## EXERCISE DIRECTIONS:
Copy, exactly and without additions, every line in the records below from the one holding "The image size is (959, 612)." through the one holding "You are a computer-use agent. Viewport: 1884px", both ends included.

## AVAILABLE DATA:
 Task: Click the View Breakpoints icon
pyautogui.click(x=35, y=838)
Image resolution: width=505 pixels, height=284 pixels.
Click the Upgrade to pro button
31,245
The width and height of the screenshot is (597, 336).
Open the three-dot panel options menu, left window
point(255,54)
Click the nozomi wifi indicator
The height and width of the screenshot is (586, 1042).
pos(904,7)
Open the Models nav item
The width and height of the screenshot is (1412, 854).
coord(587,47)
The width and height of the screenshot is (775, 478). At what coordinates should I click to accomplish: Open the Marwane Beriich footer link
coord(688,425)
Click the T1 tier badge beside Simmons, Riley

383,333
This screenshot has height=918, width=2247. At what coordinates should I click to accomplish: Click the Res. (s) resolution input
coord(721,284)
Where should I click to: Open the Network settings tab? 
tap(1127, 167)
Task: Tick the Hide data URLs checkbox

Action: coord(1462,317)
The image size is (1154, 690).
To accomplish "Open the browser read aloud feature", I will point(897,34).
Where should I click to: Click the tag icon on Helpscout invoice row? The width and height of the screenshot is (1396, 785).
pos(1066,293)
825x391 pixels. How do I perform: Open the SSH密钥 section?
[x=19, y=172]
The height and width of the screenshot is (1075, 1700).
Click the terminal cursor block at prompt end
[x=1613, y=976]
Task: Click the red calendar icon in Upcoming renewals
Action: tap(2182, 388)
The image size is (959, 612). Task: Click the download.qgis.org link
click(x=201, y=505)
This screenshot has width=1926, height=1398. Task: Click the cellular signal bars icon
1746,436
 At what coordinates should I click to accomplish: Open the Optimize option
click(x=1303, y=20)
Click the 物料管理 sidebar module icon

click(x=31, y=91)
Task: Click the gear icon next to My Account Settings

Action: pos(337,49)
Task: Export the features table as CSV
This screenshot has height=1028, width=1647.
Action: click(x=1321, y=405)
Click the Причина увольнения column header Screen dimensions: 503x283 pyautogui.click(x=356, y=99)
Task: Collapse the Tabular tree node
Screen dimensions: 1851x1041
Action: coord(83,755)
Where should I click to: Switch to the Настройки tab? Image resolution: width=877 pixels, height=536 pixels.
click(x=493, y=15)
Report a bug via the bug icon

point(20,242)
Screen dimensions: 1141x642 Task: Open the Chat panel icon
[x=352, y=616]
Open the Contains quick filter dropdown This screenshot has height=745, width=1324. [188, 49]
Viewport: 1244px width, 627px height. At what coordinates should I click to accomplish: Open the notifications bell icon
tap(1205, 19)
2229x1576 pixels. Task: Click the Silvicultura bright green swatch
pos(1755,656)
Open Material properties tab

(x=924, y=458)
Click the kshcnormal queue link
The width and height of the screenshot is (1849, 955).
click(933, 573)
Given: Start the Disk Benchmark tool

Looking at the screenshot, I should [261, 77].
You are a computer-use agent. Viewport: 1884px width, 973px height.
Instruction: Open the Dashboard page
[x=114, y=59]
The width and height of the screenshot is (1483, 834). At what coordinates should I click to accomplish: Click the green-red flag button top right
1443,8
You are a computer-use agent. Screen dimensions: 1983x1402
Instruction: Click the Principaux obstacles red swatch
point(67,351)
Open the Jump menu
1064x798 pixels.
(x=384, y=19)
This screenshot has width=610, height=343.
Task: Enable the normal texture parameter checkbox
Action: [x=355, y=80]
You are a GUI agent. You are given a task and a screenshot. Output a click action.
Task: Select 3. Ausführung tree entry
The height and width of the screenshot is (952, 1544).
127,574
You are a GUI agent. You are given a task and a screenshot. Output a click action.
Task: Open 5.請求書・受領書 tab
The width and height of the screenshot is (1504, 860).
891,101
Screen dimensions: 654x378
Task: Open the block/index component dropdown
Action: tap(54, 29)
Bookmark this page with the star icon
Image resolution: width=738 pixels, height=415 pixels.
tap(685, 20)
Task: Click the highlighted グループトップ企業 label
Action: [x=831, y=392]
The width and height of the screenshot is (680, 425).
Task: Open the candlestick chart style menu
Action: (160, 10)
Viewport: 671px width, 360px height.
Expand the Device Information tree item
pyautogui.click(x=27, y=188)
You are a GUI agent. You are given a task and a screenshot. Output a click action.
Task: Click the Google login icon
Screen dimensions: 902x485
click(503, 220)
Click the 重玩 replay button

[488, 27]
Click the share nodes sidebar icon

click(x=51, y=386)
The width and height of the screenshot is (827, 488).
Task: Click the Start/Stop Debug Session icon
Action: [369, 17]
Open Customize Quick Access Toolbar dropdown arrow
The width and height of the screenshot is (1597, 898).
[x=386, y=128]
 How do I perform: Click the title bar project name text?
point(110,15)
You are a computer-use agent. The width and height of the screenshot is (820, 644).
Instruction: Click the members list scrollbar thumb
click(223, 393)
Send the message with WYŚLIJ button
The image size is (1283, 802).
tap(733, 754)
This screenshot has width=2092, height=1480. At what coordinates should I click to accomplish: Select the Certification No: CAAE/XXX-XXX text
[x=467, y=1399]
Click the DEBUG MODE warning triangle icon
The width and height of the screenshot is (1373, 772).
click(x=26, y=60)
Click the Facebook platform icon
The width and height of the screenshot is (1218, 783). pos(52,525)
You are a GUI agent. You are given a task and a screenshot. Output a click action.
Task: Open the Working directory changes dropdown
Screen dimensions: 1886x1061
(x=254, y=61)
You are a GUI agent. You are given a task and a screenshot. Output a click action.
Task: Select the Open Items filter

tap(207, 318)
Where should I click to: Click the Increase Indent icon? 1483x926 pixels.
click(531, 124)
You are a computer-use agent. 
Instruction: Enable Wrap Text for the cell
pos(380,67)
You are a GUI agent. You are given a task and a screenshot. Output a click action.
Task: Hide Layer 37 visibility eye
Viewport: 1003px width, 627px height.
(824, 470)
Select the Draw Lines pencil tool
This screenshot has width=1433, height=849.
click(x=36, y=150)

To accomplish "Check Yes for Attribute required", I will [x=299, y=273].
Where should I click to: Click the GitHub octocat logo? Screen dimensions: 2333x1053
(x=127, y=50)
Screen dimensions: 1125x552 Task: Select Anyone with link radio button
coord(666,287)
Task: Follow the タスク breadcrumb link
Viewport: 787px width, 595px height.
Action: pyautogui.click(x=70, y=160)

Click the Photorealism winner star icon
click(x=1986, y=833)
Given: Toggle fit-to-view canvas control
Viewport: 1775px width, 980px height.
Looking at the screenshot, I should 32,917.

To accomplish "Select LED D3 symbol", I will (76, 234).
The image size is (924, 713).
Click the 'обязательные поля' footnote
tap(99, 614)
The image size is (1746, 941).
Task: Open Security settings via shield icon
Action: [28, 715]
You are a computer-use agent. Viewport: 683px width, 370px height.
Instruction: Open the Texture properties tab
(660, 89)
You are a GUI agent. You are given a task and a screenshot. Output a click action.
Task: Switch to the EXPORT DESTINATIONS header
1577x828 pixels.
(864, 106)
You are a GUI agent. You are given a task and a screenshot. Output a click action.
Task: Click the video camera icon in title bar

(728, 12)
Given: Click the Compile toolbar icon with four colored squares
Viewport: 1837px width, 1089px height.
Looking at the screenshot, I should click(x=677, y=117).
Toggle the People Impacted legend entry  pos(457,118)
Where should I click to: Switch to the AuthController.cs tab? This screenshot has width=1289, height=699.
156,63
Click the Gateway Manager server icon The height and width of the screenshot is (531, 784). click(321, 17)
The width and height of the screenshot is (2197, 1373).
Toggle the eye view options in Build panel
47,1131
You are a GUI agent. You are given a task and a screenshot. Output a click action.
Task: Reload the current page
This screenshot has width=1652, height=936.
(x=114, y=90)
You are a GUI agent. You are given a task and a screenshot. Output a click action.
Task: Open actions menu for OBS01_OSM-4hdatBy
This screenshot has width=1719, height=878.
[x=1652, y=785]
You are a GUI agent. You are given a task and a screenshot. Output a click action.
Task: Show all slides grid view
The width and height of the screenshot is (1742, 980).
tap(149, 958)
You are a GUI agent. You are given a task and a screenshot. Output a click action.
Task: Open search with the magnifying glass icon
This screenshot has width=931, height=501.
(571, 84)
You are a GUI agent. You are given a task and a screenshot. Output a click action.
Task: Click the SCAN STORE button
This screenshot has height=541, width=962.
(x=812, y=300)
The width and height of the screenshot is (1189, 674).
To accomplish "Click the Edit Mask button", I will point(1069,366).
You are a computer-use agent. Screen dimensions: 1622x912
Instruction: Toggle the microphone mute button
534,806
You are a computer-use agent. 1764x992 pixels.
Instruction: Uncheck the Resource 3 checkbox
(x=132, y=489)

## TASK OUTPUT:
The image size is (959, 612). Task: Click the download.qgis.org link
click(x=201, y=505)
This screenshot has width=1926, height=1398. Task: Click the cellular signal bars icon
1746,436
 At what coordinates should I click to accomplish: Open the Optimize option
click(x=1303, y=20)
Click the 物料管理 sidebar module icon

click(x=31, y=91)
Task: Click the gear icon next to My Account Settings

Action: pos(337,49)
Task: Export the features table as CSV
This screenshot has height=1028, width=1647.
Action: click(x=1321, y=405)
Click the Причина увольнения column header Screen dimensions: 503x283 pyautogui.click(x=356, y=99)
Task: Collapse the Tabular tree node
Screen dimensions: 1851x1041
Action: coord(83,755)
Where should I click to: Switch to the Настройки tab? Image resolution: width=877 pixels, height=536 pixels.
click(x=493, y=15)
Report a bug via the bug icon

point(20,242)
Screen dimensions: 1141x642 Task: Open the Chat panel icon
[x=352, y=616]
Open the Contains quick filter dropdown This screenshot has height=745, width=1324. [188, 49]
Viewport: 1244px width, 627px height. At what coordinates should I click to accomplish: Open the notifications bell icon
tap(1205, 19)
2229x1576 pixels. Task: Click the Silvicultura bright green swatch
pos(1755,656)
Open Material properties tab

(x=924, y=458)
Click the kshcnormal queue link
The width and height of the screenshot is (1849, 955).
click(933, 573)
Given: Start the Disk Benchmark tool

Looking at the screenshot, I should [261, 77].
You are a computer-use agent. Viewport: 1884px width, 973px height.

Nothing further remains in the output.